Court of Appeal of California, Third District
Nov 15, 1938
29 Cal.App.2d 218 (Cal. Ct. App. 1938)

Summary

In McKnight v. Gilzean, 29 Cal.App.2d 218 [ 84 P.2d 313], it was alleged that Gilzean was driving an auto for and on behalf of the other defendants, that he was in their employ, and that he was acting in the scope of his employment.

Summary of this case from Burnett v. Boucher

Opinion

Docket No. 5968.

November 15, 1938.

APPEAL from a judgment of the Superior Court of Trinity County. C.A. Paulsen, Judge. Affirmed.

The facts are stated in the opinion of the court.

Edwin J. Regan, L.C. Smith and Alfred E. Frazier for Appellants.

Carter, Barrett, Finley Carlton for Respondents.


This is an appeal by the plaintiffs from a judgment entered pursuant to orders sustaining a demurrer to the amended complaint and granting motions to strike. The action is one for damages for alleged personal injuries. The original complaint, filed in March, 1936, sets forth two causes of action, one based upon the alleged damages suffered by plaintiff wife, and the other based upon the alleged consequential damages suffered by plaintiff husband.

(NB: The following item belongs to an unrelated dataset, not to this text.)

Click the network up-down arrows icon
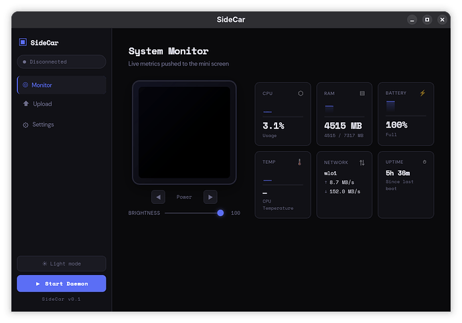Screen dimensions: 462x323 [362, 163]
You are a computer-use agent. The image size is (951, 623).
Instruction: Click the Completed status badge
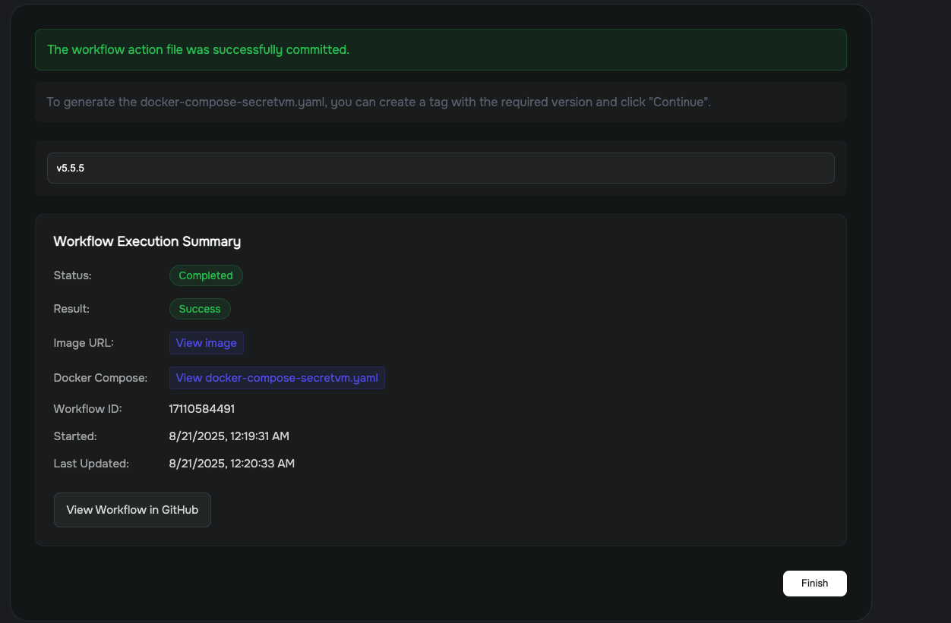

Paragraphs IV, V and VI of the first cause of action (which paragraphs are incorporated by reference into the second cause of action), allege as follows:

"IV.

"That during all of the times and dates herein mentioned, the defendants, Don Gilzean, and/or C.B. Warner, and/or Warner Finance Company, were the owners of, and in the possession of a certain automobile driven and operated by the defendant, Don Gilzean.

"V.

"That during all of the times and dates herein mentioned, the defendant, Don Gilzean, was in the employ of the defendants, C.B. Warner and Warner Finance Company, and acting within the scope of his employment.

"VI.

"That on the twenty-first day of December, 1935, . . . and at said time and place, the defendant, Don Gilzean, was driving and operating an automobile for and on behalf of defendants, C.B. Warner and Warner Finance Company" . . .

The cause came on for trial on May 26th, 1937, at which time plaintiffs asked leave to file an amended complaint, which motion was granted with leave to the defendants to demur.

The original complaint, as heretofore mentioned, contained two causes of action; the proposed amended complaint contains four causes of action; and the changes or amendments complained of are found in the second and fourth causes of action, and consist of the following additions of fact: (1) That the defendant, Gilzean, was operating a vehicle owned by the defendants, C.B. Warner, and the Warner Finance Company; (2) That the said operation was with the consent of the defendants Warner and the Warner Finance Company.

The defendants demurred and moved to strike the proposed amendments upon the ground that new and different causes of action from those set forth in the original complaint had been stated and that they were barred by the statute of limitations. The accident having occurred in December, 1935, and the proposed amendments being offered in May of 1937. The trial court sustained the demurrer and granted the motion to strike as to the alleged second and fourth causes of action set forth in the amended complaint. Hence this appeal.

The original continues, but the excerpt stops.